Abstract

Purpose: A comparative assessment of quality of life (QL) after the use of various vitrectomy (VE) technologies in patients with an advanced stage of proliferative diabetic retinopathy (ASPDR).Material and methods. We examined 132 patients aged 42 to 76 (average age 62.8 ± 2.4 years) who met the classification criteria of ASPDR: impossibility to estimate the area of neovascularization; the fundus of the eye in the posterior pole cannot be seen or can only partialy be seen using an ophthalmoscope; evidence of preretinal or vitreal hemorrhage in the posterior pole with an area of more than 4 optic discs and retinoschisis in the macular zone. All patients were divided into two groups, comparable in age, gender and visual status of the “healthy” eye: the main group (69 eyes), in which VE was performed according to the technique developed by the authors, and the control (63 eyes), in which the traditional VE technique was used. QL was assessed before surgery and 3 months after it using the VFQ-25 and QL-20 questionnaires.Results. QL was found to be higher when the new surgery technique was used: the data of VFA-25 showed a 12.9% increase (p < 0.05) and QL-20 showed a 29.2% increase (p < 0.01), which points to a higher clinical effectiveness of the newly developed surgical treatment technique than that of the traditional technique.Conclusion.
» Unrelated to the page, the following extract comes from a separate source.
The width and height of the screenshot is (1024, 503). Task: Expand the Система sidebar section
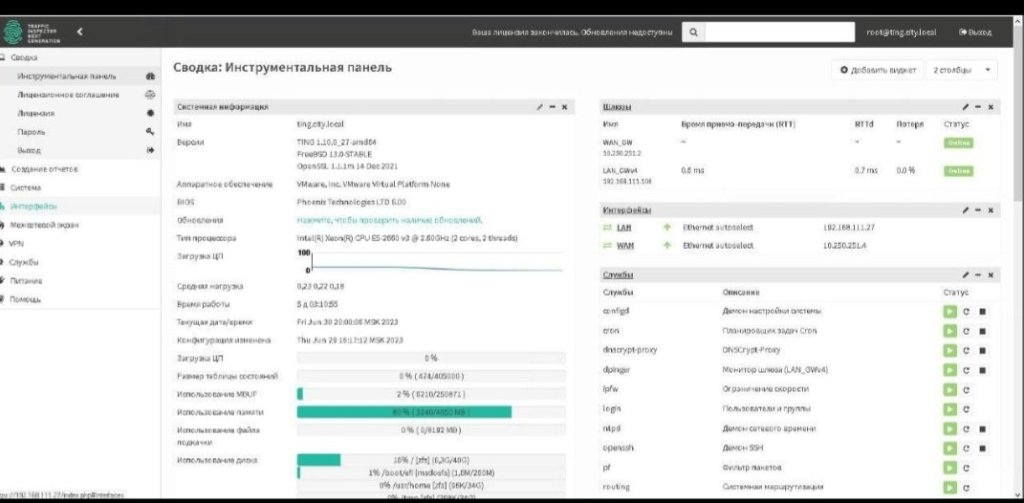[x=25, y=187]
The results obtained are related to the ophthalmological features of the developed surgical treatment of ASPDR: combined (phacoemulsification of cataracts + IOL + vitrectomy) one-stage intervention, lack of drainage of subretinal fluid, etc.), medication support (preliminary intravitreal administration of an angiogenesis inhibitor) and anesthesia (intervention under local anesthesia with intravenous sedation). The differences are most effectively identified using the special QL-20 questionnaire.